私は旅をしていた。
各地で開かれるポケモンコンテストに出場するために。

私は、ポケモンコーディネーターだ。

勿論、私の夢はコーディネーターなら誰でも憧れるであろうトップコーディネーターになること。
そのために日々、ポケモンたちを、自分を磨き、トレーニングを積み重ねている。


そんな私が今いるのはとある洞窟の入り口。次にコンテストが開催される街へ行くためにはここを通らなければいけなかった。

「――!――!!」

「なんか、声がする…?」

いざ、洞窟の中へ入ろうと足を踏み出そうとした時、誰かの声が聞こえた。
もしかしたら、洞窟に入った人が野生のポケモンに襲われてしまったのかもしれない。そう思って、私は急いで洞窟の中へ足を踏み入れた。


そこで見た光景はひどいものだった。


「この!この!」
「お前、気持ち悪いんだよ!」

洞窟の中は薄暗かったが、はっきりと見ることが出来た。

子供が、数人がかりでポケモンを使って野生のルージュラに攻撃をしていたのだ。

「ちょっと、アンタたちやめなさい!」

私がそう怒鳴ると子供たちは「やべ!逃げるぞ!」と一目散に走って先程私が入ってきた入り口から洞窟の外へと逃げ出していった。

「大丈夫!?ひどいケガ…!」

慌てて駆け寄って、キズぐすりを取り出す。私が声を掛けるとルージュラは笑顔で「ジュラァー」と鳴いた。
多分、お礼を言ってくれたのだろう。

「手、出して。処置をするわ」

私がそう言えば、ルージュラは笑顔のまま私にそっと手を差し伸べた……かと思いきや、さっと手を引っ込められてしまった。

先程のこともあるし、人間を警戒しているのだろうかと少し悲しくなったのだが、それは違った。

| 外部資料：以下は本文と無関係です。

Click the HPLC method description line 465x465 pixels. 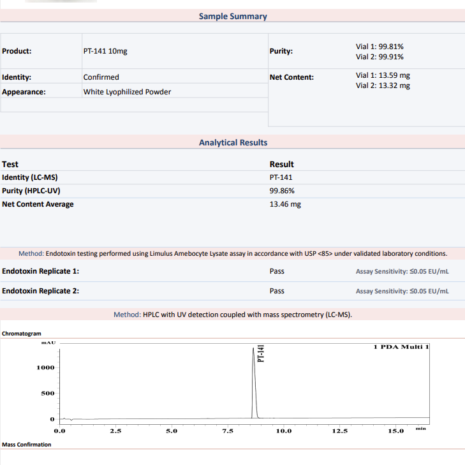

ルージュラは引っ込めた手を上の方へ向け、技を放ったのだ。…私の真後ろにいたゴルバットの群れへと。

全く、気が付かなかった。

ルージュラのことに気を取られていたからかもしれない。

しかし、すごかった。
数十匹はいたであろうゴルバットをたった一発のサイコキネシスで倒してしまったのだから。

――この子、本当はすごく強いんじゃないか。
この子となら、ルージュラとならきっと…!


今度こそは、とばかりに手を差し伸べたルージュラの手を私はそっと取った。

「ねえルージュラ、良かったら私と一緒に来ない?
私ね、トップコーディネーターを目指して旅をしているの。私、アナタとコンテストに出てみたいって思ったわ。私の手で、アナタを輝かせたい!」

ルージュラは笑顔で私の手を優しく握り返した。

いつか、きっと。
グランドフェスティバルの舞台でアナタを苛めていた子供が驚くようなとびっきり美しい演技を魅せてやりましょう!




(2011/07/01)
小説ポケモン図鑑に提出しました。